IRT models are well suited for tracking change in health. IRT models offer considerable flexibility in longitudinal studies when the same items have not been administered at every data collection wave. Because trait level can be estimated from any subset of items, it is possible to have a good trait estimate even if the items are not identical at different time points. Thus, the optimal subset of items could be administered in theory to different respondents, and this optimal subset would vary, depending on their trait level at each time point.

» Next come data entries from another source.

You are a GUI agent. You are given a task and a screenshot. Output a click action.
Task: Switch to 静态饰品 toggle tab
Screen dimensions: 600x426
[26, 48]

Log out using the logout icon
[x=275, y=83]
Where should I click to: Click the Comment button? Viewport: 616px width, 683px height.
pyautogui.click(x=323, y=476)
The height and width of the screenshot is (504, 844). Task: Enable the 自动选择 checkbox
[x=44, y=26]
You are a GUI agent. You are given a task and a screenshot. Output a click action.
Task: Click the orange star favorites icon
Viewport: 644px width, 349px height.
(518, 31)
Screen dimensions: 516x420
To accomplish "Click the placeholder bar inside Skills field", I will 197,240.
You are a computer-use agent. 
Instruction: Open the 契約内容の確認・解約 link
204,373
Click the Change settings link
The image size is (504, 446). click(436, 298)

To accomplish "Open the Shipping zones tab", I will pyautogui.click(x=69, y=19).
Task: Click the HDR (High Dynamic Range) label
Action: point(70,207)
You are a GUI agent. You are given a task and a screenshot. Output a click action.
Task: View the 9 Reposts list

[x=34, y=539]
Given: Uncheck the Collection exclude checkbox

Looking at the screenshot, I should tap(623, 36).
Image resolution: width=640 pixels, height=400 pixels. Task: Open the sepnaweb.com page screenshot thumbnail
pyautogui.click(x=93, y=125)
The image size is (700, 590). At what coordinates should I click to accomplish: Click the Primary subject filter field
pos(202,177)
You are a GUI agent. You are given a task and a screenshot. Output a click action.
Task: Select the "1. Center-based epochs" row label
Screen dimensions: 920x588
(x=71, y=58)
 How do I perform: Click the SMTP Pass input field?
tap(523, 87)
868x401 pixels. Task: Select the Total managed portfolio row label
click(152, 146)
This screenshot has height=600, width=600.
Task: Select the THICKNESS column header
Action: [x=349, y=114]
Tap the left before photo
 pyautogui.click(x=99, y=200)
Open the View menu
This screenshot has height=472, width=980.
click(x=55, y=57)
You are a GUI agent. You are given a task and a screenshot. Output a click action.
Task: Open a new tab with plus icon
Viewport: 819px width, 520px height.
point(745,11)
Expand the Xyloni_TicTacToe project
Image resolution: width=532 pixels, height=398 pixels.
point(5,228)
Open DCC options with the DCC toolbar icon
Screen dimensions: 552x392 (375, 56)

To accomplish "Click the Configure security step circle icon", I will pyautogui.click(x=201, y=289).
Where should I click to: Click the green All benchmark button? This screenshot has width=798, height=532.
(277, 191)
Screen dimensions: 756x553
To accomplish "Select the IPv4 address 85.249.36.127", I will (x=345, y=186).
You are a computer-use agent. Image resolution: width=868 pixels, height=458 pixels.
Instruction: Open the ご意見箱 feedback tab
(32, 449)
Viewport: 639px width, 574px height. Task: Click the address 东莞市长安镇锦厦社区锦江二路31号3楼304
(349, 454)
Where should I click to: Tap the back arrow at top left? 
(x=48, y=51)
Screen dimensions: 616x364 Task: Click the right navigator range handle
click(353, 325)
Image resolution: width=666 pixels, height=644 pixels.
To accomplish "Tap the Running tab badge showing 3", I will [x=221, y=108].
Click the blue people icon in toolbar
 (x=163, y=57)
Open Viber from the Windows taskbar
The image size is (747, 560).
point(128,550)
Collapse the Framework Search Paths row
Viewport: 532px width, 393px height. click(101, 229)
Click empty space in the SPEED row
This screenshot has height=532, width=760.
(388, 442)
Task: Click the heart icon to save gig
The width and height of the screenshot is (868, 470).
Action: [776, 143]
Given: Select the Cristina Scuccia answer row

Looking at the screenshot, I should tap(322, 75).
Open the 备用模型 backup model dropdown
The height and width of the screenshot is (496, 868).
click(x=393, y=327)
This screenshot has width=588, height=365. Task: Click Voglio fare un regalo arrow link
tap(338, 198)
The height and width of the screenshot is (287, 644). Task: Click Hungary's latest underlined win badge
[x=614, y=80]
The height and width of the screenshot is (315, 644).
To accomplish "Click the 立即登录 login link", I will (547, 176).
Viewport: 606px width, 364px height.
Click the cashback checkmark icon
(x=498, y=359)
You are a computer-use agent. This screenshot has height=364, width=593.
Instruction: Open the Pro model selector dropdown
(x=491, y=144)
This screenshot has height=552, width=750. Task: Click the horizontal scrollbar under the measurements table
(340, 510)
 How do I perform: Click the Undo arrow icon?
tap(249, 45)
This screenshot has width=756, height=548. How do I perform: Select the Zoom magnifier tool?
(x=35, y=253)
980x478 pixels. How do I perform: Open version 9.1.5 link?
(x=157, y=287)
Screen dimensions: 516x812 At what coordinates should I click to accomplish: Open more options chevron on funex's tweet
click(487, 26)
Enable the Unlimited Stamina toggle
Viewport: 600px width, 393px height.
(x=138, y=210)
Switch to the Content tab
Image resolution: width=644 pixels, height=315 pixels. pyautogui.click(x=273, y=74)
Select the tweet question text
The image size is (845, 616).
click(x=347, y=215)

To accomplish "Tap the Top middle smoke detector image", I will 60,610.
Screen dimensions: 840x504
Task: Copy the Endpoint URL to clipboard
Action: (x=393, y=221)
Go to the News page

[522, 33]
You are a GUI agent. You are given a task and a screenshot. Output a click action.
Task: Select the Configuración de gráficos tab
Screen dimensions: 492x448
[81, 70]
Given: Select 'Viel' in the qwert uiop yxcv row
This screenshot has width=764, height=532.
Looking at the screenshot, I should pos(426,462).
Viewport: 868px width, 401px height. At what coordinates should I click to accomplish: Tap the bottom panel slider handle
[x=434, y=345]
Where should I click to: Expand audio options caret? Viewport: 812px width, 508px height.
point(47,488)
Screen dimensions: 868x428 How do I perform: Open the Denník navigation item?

This feature of IRT models means that respondent burden is minimized. Each respondent can be administered only the number of items that are needed to establish a satisfactory small enough standard error of measurement. This feature of IRT also will help to ensure that the reliability of measurement is sufficiently high to allow for monitoring individual patients over time.

IRT can also help address the issue of clinically important difference or change (see the article by Testa et al32 in this issue). Anchor-based approaches have been proposed that compare prospectively measured change in health to change on a clinical parameter (eg, viral load) or to retrospectively reported global change.33 For example, the change in a health-related quality of life scale associated with going from detectable to undetectable levels of viral load in people with HIV disease might be deemed clinically important. Because IRT trait estimates have direct implications for the probability of item responses and items are arrayed along a single continuum, substantive meaning can be attached to point-in-time and change scores. Trait level change can therefore be cast in light of concrete change in levels of functioning and well-being to help determine the threshold for clinically meaningful change.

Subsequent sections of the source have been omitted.